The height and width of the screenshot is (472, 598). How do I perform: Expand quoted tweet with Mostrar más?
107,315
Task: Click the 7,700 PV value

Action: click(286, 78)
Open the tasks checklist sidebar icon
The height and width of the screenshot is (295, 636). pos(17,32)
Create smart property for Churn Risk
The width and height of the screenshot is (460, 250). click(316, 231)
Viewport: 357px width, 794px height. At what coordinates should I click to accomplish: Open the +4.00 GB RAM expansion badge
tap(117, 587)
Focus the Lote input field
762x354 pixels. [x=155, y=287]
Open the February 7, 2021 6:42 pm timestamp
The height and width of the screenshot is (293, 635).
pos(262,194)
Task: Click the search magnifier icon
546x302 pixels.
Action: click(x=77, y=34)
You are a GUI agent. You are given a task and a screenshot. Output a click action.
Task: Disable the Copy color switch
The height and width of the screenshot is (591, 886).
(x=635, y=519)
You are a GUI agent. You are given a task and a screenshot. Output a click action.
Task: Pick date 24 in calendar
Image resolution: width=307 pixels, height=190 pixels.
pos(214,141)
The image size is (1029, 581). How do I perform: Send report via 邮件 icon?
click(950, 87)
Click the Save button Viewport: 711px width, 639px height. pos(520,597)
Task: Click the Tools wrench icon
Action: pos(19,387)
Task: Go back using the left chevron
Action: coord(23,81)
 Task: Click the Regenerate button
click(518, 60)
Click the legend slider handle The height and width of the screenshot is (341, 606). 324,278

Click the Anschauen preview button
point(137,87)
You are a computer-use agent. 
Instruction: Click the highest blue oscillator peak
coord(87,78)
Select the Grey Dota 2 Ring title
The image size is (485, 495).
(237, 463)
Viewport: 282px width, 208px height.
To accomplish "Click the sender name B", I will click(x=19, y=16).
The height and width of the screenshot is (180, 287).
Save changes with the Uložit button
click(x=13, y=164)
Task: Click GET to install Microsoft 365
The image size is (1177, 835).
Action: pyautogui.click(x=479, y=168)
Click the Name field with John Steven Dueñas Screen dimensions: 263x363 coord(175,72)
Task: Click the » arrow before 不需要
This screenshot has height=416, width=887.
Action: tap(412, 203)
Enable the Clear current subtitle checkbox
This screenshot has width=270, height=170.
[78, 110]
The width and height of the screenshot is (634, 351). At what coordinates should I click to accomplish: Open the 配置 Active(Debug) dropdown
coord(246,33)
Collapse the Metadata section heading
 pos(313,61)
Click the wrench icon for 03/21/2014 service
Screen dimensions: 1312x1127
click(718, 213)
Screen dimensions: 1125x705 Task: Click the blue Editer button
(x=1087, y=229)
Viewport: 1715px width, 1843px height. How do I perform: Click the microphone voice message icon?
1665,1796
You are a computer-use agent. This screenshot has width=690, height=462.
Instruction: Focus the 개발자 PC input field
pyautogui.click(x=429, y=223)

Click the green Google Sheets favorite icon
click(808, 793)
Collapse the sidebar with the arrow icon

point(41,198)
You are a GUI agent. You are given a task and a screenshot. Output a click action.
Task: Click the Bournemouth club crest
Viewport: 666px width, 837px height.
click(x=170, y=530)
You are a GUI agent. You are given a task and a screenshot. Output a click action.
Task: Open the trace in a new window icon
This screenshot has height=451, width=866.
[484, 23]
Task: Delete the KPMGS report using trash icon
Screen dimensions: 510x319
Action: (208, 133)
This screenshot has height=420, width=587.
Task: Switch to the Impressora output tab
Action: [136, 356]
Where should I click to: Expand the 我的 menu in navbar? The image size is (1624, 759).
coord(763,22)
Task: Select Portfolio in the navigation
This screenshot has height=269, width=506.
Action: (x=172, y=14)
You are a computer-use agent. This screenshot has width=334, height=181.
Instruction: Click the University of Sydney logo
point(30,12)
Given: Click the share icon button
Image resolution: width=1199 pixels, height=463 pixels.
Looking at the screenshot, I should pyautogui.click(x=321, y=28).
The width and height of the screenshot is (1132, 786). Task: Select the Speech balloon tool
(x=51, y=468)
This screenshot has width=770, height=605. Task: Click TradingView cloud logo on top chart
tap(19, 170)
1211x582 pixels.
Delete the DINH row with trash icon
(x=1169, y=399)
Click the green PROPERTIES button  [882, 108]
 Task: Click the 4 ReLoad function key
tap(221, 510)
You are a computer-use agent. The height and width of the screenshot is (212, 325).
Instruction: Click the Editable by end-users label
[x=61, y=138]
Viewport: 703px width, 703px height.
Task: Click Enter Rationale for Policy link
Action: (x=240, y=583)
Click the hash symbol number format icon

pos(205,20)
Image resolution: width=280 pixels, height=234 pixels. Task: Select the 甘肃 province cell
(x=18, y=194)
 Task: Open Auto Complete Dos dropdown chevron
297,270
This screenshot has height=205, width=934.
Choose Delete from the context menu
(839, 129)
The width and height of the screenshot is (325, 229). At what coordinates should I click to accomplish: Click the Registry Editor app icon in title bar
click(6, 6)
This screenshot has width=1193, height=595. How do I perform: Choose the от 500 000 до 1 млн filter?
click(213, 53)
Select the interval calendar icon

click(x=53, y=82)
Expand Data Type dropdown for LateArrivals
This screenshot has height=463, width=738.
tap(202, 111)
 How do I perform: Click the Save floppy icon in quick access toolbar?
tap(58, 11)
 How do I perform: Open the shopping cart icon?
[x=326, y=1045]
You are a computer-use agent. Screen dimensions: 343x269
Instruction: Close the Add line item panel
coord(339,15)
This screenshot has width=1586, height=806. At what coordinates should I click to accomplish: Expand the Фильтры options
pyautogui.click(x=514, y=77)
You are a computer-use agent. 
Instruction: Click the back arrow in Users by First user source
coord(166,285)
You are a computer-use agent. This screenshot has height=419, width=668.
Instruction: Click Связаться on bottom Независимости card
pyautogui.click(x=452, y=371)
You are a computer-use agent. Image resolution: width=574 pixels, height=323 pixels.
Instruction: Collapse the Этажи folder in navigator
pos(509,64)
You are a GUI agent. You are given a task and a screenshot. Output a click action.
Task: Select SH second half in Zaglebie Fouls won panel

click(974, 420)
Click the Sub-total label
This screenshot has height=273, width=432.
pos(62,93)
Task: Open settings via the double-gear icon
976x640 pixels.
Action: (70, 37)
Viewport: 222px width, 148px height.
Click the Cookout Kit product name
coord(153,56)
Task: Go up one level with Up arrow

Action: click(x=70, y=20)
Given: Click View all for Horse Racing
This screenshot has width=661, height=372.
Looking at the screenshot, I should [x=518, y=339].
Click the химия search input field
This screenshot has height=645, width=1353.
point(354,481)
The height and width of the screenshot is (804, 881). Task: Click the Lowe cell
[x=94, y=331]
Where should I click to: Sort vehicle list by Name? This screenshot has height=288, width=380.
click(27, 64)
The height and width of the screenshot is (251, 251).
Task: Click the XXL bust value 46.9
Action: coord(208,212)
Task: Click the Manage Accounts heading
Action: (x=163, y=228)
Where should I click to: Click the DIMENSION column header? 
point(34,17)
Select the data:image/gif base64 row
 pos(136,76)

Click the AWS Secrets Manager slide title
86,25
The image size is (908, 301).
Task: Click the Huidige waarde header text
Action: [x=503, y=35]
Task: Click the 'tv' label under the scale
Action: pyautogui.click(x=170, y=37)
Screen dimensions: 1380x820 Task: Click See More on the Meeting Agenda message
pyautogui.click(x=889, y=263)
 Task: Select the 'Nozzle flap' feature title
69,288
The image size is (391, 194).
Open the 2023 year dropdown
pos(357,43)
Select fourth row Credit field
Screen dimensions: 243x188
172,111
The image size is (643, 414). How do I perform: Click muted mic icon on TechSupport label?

____

Restate the material above word for word, leaving nothing out.

### EXERCISE SOLUTION
The height and width of the screenshot is (472, 598). How do I perform: Expand quoted tweet with Mostrar más?
107,315
Task: Click the 7,700 PV value

Action: click(286, 78)
Open the tasks checklist sidebar icon
The height and width of the screenshot is (295, 636). pos(17,32)
Create smart property for Churn Risk
The width and height of the screenshot is (460, 250). click(316, 231)
Viewport: 357px width, 794px height. At what coordinates should I click to accomplish: Open the +4.00 GB RAM expansion badge
tap(117, 587)
Focus the Lote input field
762x354 pixels. [x=155, y=287]
Open the February 7, 2021 6:42 pm timestamp
The height and width of the screenshot is (293, 635).
pos(262,194)
Task: Click the search magnifier icon
546x302 pixels.
Action: click(x=77, y=34)
You are a GUI agent. You are given a task and a screenshot. Output a click action.
Task: Disable the Copy color switch
The height and width of the screenshot is (591, 886).
(x=635, y=519)
You are a GUI agent. You are given a task and a screenshot. Output a click action.
Task: Pick date 24 in calendar
Image resolution: width=307 pixels, height=190 pixels.
pos(214,141)
The image size is (1029, 581). How do I perform: Send report via 邮件 icon?
click(950, 87)
Click the Save button Viewport: 711px width, 639px height. pos(520,597)
Task: Click the Tools wrench icon
Action: pos(19,387)
Task: Go back using the left chevron
Action: coord(23,81)
 Task: Click the Regenerate button
click(518, 60)
Click the legend slider handle The height and width of the screenshot is (341, 606). 324,278

Click the Anschauen preview button
point(137,87)
You are a computer-use agent. 
Instruction: Click the highest blue oscillator peak
coord(87,78)
Select the Grey Dota 2 Ring title
The image size is (485, 495).
(237, 463)
Viewport: 282px width, 208px height.
To accomplish "Click the sender name B", I will click(x=19, y=16).
The height and width of the screenshot is (180, 287).
Save changes with the Uložit button
click(x=13, y=164)
Task: Click GET to install Microsoft 365
The image size is (1177, 835).
Action: pyautogui.click(x=479, y=168)
Click the Name field with John Steven Dueñas Screen dimensions: 263x363 coord(175,72)
Task: Click the » arrow before 不需要
This screenshot has height=416, width=887.
Action: tap(412, 203)
Enable the Clear current subtitle checkbox
This screenshot has width=270, height=170.
[78, 110]
The width and height of the screenshot is (634, 351). At what coordinates should I click to accomplish: Open the 配置 Active(Debug) dropdown
coord(246,33)
Collapse the Metadata section heading
 pos(313,61)
Click the wrench icon for 03/21/2014 service
Screen dimensions: 1312x1127
click(718, 213)
Screen dimensions: 1125x705 Task: Click the blue Editer button
(x=1087, y=229)
Viewport: 1715px width, 1843px height. How do I perform: Click the microphone voice message icon?
1665,1796
You are a computer-use agent. This screenshot has width=690, height=462.
Instruction: Focus the 개발자 PC input field
pyautogui.click(x=429, y=223)

Click the green Google Sheets favorite icon
click(808, 793)
Collapse the sidebar with the arrow icon

point(41,198)
You are a GUI agent. You are given a task and a screenshot. Output a click action.
Task: Click the Bournemouth club crest
Viewport: 666px width, 837px height.
click(x=170, y=530)
You are a GUI agent. You are given a task and a screenshot. Output a click action.
Task: Open the trace in a new window icon
This screenshot has height=451, width=866.
[484, 23]
Task: Delete the KPMGS report using trash icon
Screen dimensions: 510x319
Action: (208, 133)
This screenshot has height=420, width=587.
Task: Switch to the Impressora output tab
Action: [136, 356]
Where should I click to: Expand the 我的 menu in navbar? The image size is (1624, 759).
coord(763,22)
Task: Select Portfolio in the navigation
This screenshot has height=269, width=506.
Action: (x=172, y=14)
You are a computer-use agent. This screenshot has width=334, height=181.
Instruction: Click the University of Sydney logo
point(30,12)
Given: Click the share icon button
Image resolution: width=1199 pixels, height=463 pixels.
Looking at the screenshot, I should pyautogui.click(x=321, y=28).
The width and height of the screenshot is (1132, 786). Task: Select the Speech balloon tool
(x=51, y=468)
This screenshot has width=770, height=605. Task: Click TradingView cloud logo on top chart
tap(19, 170)
1211x582 pixels.
Delete the DINH row with trash icon
(x=1169, y=399)
Click the green PROPERTIES button  [882, 108]
 Task: Click the 4 ReLoad function key
tap(221, 510)
You are a computer-use agent. The height and width of the screenshot is (212, 325).
Instruction: Click the Editable by end-users label
[x=61, y=138]
Viewport: 703px width, 703px height.
Task: Click Enter Rationale for Policy link
Action: (x=240, y=583)
Click the hash symbol number format icon

pos(205,20)
Image resolution: width=280 pixels, height=234 pixels. Task: Select the 甘肃 province cell
(x=18, y=194)
 Task: Open Auto Complete Dos dropdown chevron
297,270
This screenshot has height=205, width=934.
Choose Delete from the context menu
(839, 129)
The width and height of the screenshot is (325, 229). At what coordinates should I click to accomplish: Click the Registry Editor app icon in title bar
click(6, 6)
This screenshot has width=1193, height=595. How do I perform: Choose the от 500 000 до 1 млн filter?
click(213, 53)
Select the interval calendar icon

click(x=53, y=82)
Expand Data Type dropdown for LateArrivals
This screenshot has height=463, width=738.
tap(202, 111)
 How do I perform: Click the Save floppy icon in quick access toolbar?
tap(58, 11)
 How do I perform: Open the shopping cart icon?
[x=326, y=1045]
You are a computer-use agent. Screen dimensions: 343x269
Instruction: Close the Add line item panel
coord(339,15)
This screenshot has width=1586, height=806. At what coordinates should I click to accomplish: Expand the Фильтры options
pyautogui.click(x=514, y=77)
You are a computer-use agent. 
Instruction: Click the back arrow in Users by First user source
coord(166,285)
You are a computer-use agent. This screenshot has height=419, width=668.
Instruction: Click Связаться on bottom Независимости card
pyautogui.click(x=452, y=371)
You are a computer-use agent. Image resolution: width=574 pixels, height=323 pixels.
Instruction: Collapse the Этажи folder in navigator
pos(509,64)
You are a GUI agent. You are given a task and a screenshot. Output a click action.
Task: Select SH second half in Zaglebie Fouls won panel

click(974, 420)
Click the Sub-total label
This screenshot has height=273, width=432.
pos(62,93)
Task: Open settings via the double-gear icon
976x640 pixels.
Action: (70, 37)
Viewport: 222px width, 148px height.
Click the Cookout Kit product name
coord(153,56)
Task: Go up one level with Up arrow

Action: click(x=70, y=20)
Given: Click View all for Horse Racing
This screenshot has width=661, height=372.
Looking at the screenshot, I should [x=518, y=339].
Click the химия search input field
This screenshot has height=645, width=1353.
point(354,481)
The height and width of the screenshot is (804, 881). Task: Click the Lowe cell
[x=94, y=331]
Where should I click to: Sort vehicle list by Name? This screenshot has height=288, width=380.
click(27, 64)
The height and width of the screenshot is (251, 251).
Task: Click the XXL bust value 46.9
Action: coord(208,212)
Task: Click the Manage Accounts heading
Action: (x=163, y=228)
Where should I click to: Click the DIMENSION column header? 
point(34,17)
Select the data:image/gif base64 row
 pos(136,76)

Click the AWS Secrets Manager slide title
86,25
The image size is (908, 301).
Task: Click the Huidige waarde header text
Action: [x=503, y=35]
Task: Click the 'tv' label under the scale
Action: pyautogui.click(x=170, y=37)
Screen dimensions: 1380x820 Task: Click See More on the Meeting Agenda message
pyautogui.click(x=889, y=263)
 Task: Select the 'Nozzle flap' feature title
69,288
The image size is (391, 194).
Open the 2023 year dropdown
pos(357,43)
Select fourth row Credit field
Screen dimensions: 243x188
172,111
The image size is (643, 414). How do I perform: Click muted mic icon on TechSupport label?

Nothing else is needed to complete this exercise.